*Task objective*. Please give the data below again in full, exactly as it stands.

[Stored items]
◇ ◇ ◇ ◇ ◇ ◇ ◇
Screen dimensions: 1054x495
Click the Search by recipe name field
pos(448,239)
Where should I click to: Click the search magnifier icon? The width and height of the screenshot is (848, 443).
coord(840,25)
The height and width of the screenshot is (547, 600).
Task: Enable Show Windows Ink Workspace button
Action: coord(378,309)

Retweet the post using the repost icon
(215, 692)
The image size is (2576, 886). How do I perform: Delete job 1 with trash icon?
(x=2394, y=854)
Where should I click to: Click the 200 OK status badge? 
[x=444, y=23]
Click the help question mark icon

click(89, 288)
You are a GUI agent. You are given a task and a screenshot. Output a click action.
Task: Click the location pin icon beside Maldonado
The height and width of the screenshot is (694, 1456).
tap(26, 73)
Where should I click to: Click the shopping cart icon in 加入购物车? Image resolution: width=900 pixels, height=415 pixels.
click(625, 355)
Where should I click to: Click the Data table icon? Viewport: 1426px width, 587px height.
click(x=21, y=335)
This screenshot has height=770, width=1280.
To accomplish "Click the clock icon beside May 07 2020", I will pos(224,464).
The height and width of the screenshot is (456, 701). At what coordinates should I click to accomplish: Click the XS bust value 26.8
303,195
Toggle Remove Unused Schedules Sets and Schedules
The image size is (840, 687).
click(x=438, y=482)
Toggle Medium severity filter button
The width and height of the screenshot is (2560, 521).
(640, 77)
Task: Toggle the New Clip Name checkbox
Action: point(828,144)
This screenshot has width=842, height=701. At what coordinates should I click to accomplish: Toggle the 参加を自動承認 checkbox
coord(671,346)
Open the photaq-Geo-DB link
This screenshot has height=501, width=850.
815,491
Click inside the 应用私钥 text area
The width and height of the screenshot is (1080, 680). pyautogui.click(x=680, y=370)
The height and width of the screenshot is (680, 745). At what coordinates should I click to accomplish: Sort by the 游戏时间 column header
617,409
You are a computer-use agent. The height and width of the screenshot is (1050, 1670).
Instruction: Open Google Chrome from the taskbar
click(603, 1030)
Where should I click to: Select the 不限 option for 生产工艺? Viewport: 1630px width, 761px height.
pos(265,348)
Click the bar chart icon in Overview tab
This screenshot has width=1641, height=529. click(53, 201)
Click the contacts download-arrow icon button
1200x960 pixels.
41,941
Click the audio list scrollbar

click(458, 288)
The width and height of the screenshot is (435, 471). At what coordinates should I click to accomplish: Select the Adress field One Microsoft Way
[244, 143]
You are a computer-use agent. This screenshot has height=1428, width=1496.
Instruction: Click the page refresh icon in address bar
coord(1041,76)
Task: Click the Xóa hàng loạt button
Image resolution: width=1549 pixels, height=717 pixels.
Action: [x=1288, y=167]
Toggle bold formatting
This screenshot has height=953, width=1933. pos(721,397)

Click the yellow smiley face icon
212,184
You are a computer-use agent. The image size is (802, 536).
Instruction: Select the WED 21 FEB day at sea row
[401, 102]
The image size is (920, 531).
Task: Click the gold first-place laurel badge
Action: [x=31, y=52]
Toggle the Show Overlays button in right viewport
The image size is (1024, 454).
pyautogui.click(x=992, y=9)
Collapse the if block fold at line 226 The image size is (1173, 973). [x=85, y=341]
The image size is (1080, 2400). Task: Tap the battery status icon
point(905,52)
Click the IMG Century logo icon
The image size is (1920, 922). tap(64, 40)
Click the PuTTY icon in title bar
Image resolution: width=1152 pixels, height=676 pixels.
◇ ◇ ◇ ◇ ◇ ◇ ◇
*Expected answer*.
Screen dimensions: 1054x495
Click the Search by recipe name field
pos(448,239)
Where should I click to: Click the search magnifier icon? The width and height of the screenshot is (848, 443).
coord(840,25)
The height and width of the screenshot is (547, 600).
Task: Enable Show Windows Ink Workspace button
Action: coord(378,309)

Retweet the post using the repost icon
(215, 692)
The image size is (2576, 886). How do I perform: Delete job 1 with trash icon?
(x=2394, y=854)
Where should I click to: Click the 200 OK status badge? 
[x=444, y=23]
Click the help question mark icon

click(89, 288)
You are a GUI agent. You are given a task and a screenshot. Output a click action.
Task: Click the location pin icon beside Maldonado
The height and width of the screenshot is (694, 1456).
tap(26, 73)
Where should I click to: Click the shopping cart icon in 加入购物车? Image resolution: width=900 pixels, height=415 pixels.
click(625, 355)
Where should I click to: Click the Data table icon? Viewport: 1426px width, 587px height.
click(x=21, y=335)
This screenshot has height=770, width=1280.
To accomplish "Click the clock icon beside May 07 2020", I will pos(224,464).
The height and width of the screenshot is (456, 701). At what coordinates should I click to accomplish: Click the XS bust value 26.8
303,195
Toggle Remove Unused Schedules Sets and Schedules
The image size is (840, 687).
click(x=438, y=482)
Toggle Medium severity filter button
The width and height of the screenshot is (2560, 521).
(640, 77)
Task: Toggle the New Clip Name checkbox
Action: point(828,144)
This screenshot has width=842, height=701. At what coordinates should I click to accomplish: Toggle the 参加を自動承認 checkbox
coord(671,346)
Open the photaq-Geo-DB link
This screenshot has height=501, width=850.
815,491
Click inside the 应用私钥 text area
The width and height of the screenshot is (1080, 680). pyautogui.click(x=680, y=370)
The height and width of the screenshot is (680, 745). At what coordinates should I click to accomplish: Sort by the 游戏时间 column header
617,409
You are a computer-use agent. The height and width of the screenshot is (1050, 1670).
Instruction: Open Google Chrome from the taskbar
click(603, 1030)
Where should I click to: Select the 不限 option for 生产工艺? Viewport: 1630px width, 761px height.
pos(265,348)
Click the bar chart icon in Overview tab
This screenshot has width=1641, height=529. click(53, 201)
Click the contacts download-arrow icon button
1200x960 pixels.
41,941
Click the audio list scrollbar

click(458, 288)
The width and height of the screenshot is (435, 471). At what coordinates should I click to accomplish: Select the Adress field One Microsoft Way
[244, 143]
You are a computer-use agent. This screenshot has height=1428, width=1496.
Instruction: Click the page refresh icon in address bar
coord(1041,76)
Task: Click the Xóa hàng loạt button
Image resolution: width=1549 pixels, height=717 pixels.
Action: [x=1288, y=167]
Toggle bold formatting
This screenshot has height=953, width=1933. pos(721,397)

Click the yellow smiley face icon
212,184
You are a computer-use agent. The image size is (802, 536).
Instruction: Select the WED 21 FEB day at sea row
[401, 102]
The image size is (920, 531).
Task: Click the gold first-place laurel badge
Action: [x=31, y=52]
Toggle the Show Overlays button in right viewport
The image size is (1024, 454).
pyautogui.click(x=992, y=9)
Collapse the if block fold at line 226 The image size is (1173, 973). [x=85, y=341]
The image size is (1080, 2400). Task: Tap the battery status icon
point(905,52)
Click the IMG Century logo icon
The image size is (1920, 922). tap(64, 40)
Click the PuTTY icon in title bar
Image resolution: width=1152 pixels, height=676 pixels.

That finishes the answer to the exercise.